In 1970, Rebel Railroad underwent a change in ownership and name when it was purchased by Art Modell, then owner of the NFL's Cleveland Browns. Under new ownership, Rebel Railroad was renamed Goldrush Junction and was touted as "Tennessee's Million Dollar Fun Attraction." Though the name had changed, the experience was unaltered; actually Goldrush Junction began to expand. Visitors still enjoyed the five-mile train ride into the foothills of the Smoky Mountains, complete with mock Indian attacks and train robberies.
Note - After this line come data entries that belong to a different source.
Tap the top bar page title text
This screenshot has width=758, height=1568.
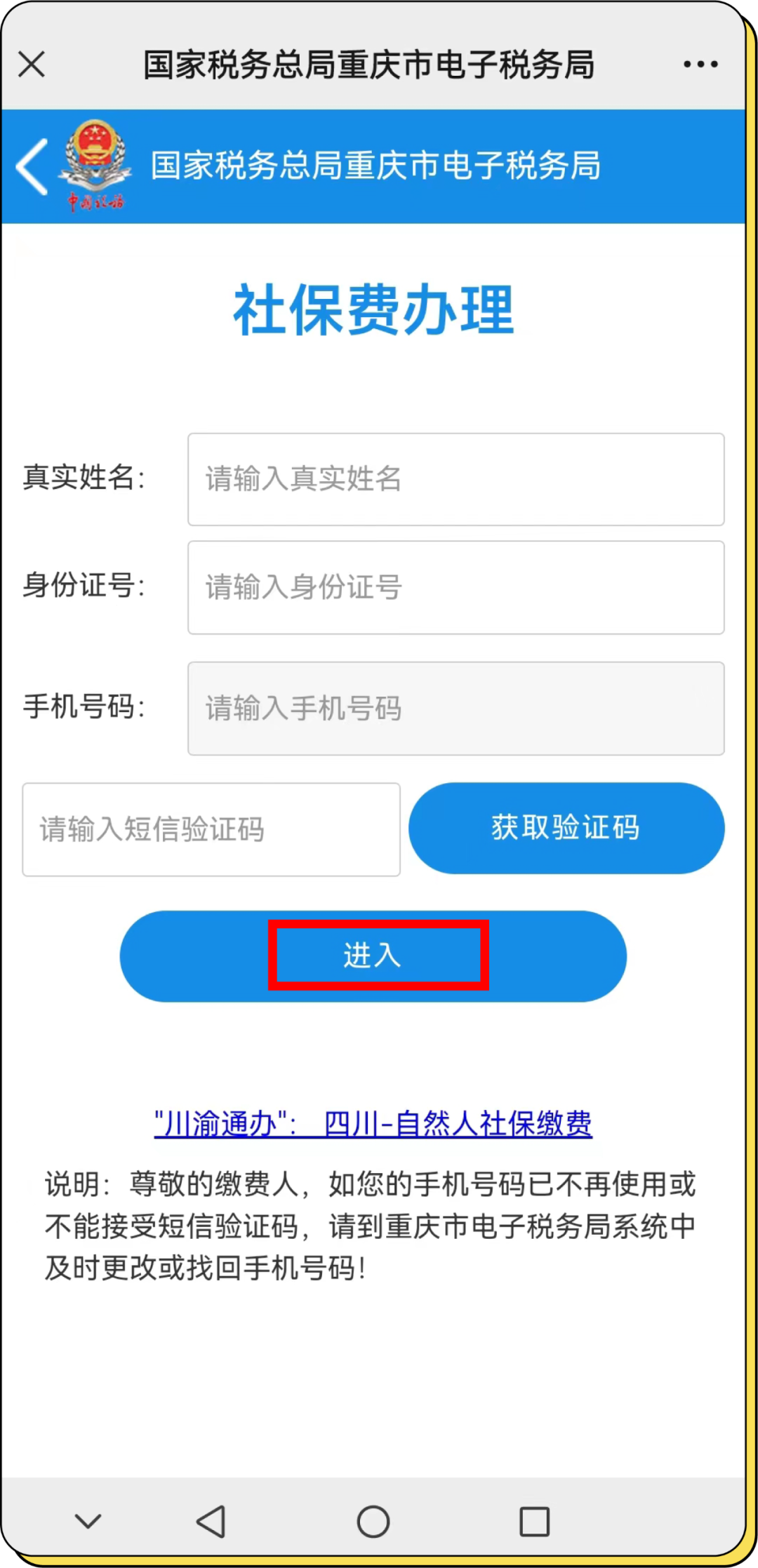pyautogui.click(x=369, y=65)
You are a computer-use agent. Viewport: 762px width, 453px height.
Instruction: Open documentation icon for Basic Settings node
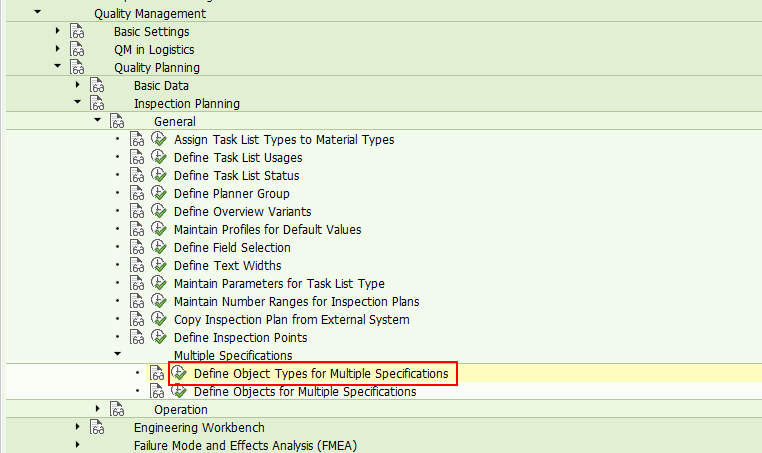pyautogui.click(x=77, y=32)
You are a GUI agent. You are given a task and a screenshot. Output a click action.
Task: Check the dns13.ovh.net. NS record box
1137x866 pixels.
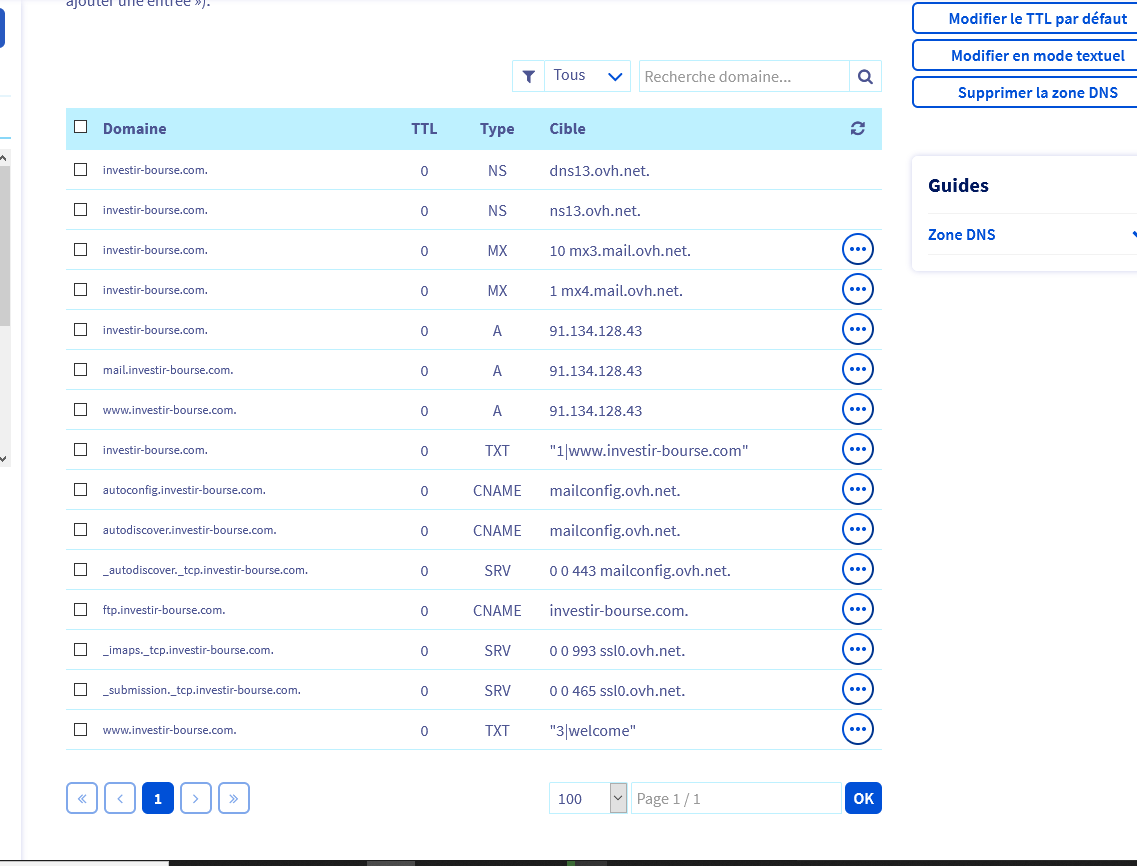coord(81,170)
New attractions including a wood shop and a saw mill were added in a nod to the area's rich history as a logging community. Further additions included an outdoor theater, log cabins, a campground, and several children's rides. Goldrush Junction visitors could pan for gold, stop by "The Lady Gay" saloon which featured live entertainment, and ride the Log Flume which had been relocated to Goldrush Junction from the New York World's Fair. In 1973, the Robert F. Thomas Church was constructed. Named for a well known doctor in the Sevier County area, the Robert F. Thomas Church represented the strength and devotion of this Appalachian community to its Christian values. Later on, the Robert F. Thomas Church would have a strong link to a very well known Sevier County native.

Visitors continued to flock to this attraction located just outside the entrance to the Great Smoky Mountains. For a single season in 1976, Goldrush Junction was known simply as Goldrush. In 1977, the park would undergo yet another name change as well as a change in ownership. Jack and Pete Herschend of the Branson-based Herschend Enterprises purchased Goldrush, and it would now be known as Silver Dollar City, Tennessee.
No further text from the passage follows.